Le sol du stade était un miroir géant qui reflétait le ciel bleu parsemé de gros nuages de décembre. Au centre était dressé un gigantesque trône, couvert de pierres brillantes aux éclats bleu et vert. Sans doute du quartz impur, se dit-elle. Des jets d’eau montaient dans le ciel, des lampes à arc créaient un arc-en-ciel spectaculaire. D’autres projecteurs étaient suspendus dans les airs au-dessus du trône, portés par des drones. Tout autour du trône géant, des sièges plus petits étaient occupés par les doyens et doyennes, vêtus de blanc, au visage décharné et à la tête chenue couronnée d’un cercle doré.

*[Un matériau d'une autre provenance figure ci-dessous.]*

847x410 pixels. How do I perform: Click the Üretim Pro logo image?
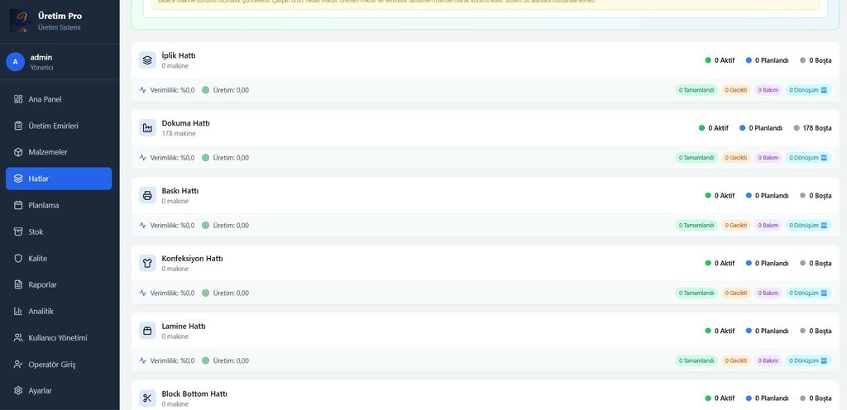click(20, 21)
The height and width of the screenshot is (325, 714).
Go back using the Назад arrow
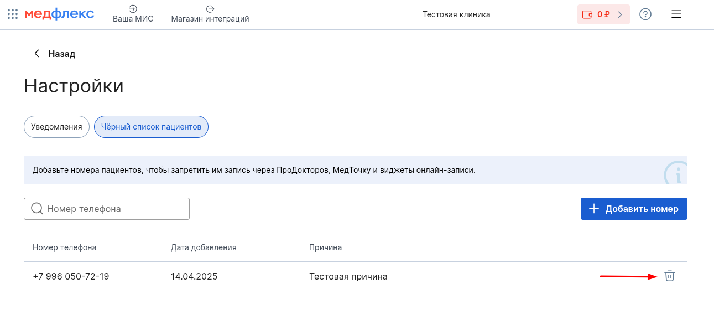point(37,54)
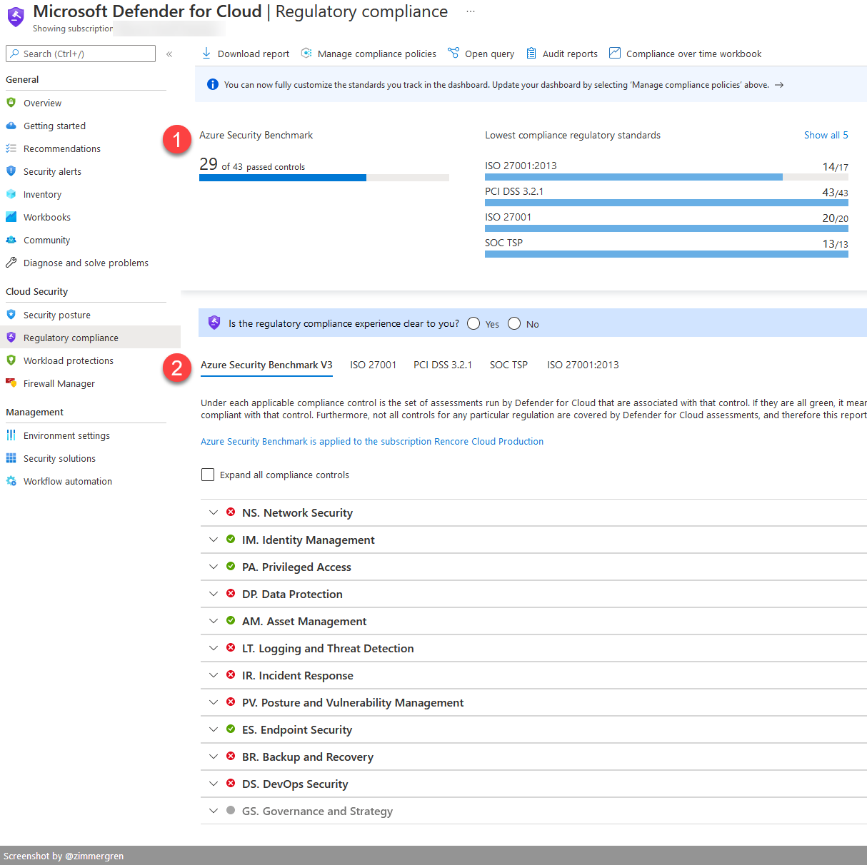Click in the Search field
This screenshot has width=867, height=865.
(x=81, y=54)
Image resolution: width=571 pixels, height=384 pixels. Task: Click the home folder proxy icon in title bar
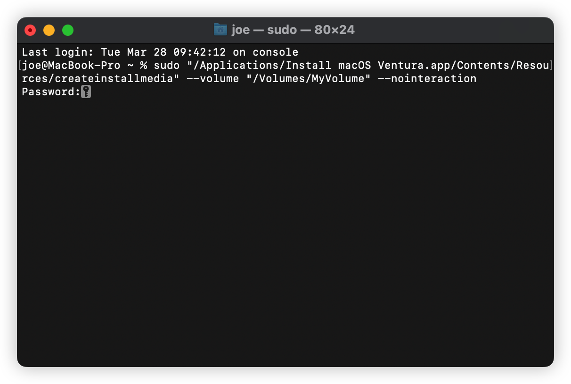220,30
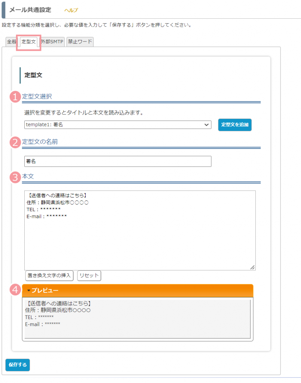The height and width of the screenshot is (383, 301).
Task: Click the リセット button
Action: 89,276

Il y avait aussi des bêtes de la taille d’un camion-benne qui allaient et venaient sur le terrain. Elles étaient grotesques, avec des yeux qui clignaient sans cesse sur toutes les parties du corps. L’une d’elles, à un moment, déploya de grandes ailes et vola comme un lourd rapace sur quelques mètres.
Les bêtes rugissaient de temps à autre, tournées vers la foule, leurs hurlements amplifiés par les haut-parleurs. La foule se dressait chaque fois pour pousser une grande clameur, comme si un but venait d’être marqué.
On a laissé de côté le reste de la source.